* What is asked
Rewrite only the items from the line containing "Akademik Portal (87, 628)" through the line containing "Telefon Rehberi (164, 4)", both included, swapping "Yılı" for "Dönemi" and leaving everything else unchanged.

* Provided entries
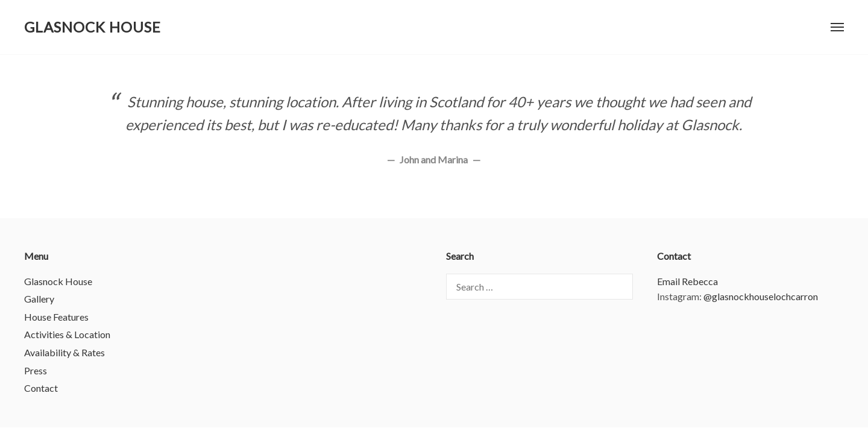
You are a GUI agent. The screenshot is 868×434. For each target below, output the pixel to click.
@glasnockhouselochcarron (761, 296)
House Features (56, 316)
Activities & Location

---

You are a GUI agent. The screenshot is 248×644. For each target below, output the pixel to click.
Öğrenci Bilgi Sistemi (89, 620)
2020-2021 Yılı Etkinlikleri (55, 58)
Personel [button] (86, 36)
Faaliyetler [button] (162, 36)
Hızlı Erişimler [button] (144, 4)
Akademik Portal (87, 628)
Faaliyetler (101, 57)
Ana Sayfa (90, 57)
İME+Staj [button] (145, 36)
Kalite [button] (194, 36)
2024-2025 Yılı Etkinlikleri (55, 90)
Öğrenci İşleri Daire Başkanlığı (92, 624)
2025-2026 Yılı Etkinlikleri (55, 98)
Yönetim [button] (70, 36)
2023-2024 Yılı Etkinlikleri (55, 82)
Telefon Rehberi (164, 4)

* Full answer
Akademik Portal (87, 628)
Faaliyetler (101, 57)
Ana Sayfa (90, 57)
İME+Staj [button] (145, 36)
Kalite [button] (194, 36)
2024-2025 Dönemi Etkinlikleri (55, 90)
Öğrenci İşleri Daire Başkanlığı (92, 624)
2025-2026 Dönemi Etkinlikleri (55, 98)
Yönetim [button] (70, 36)
2023-2024 Dönemi Etkinlikleri (55, 82)
Telefon Rehberi (164, 4)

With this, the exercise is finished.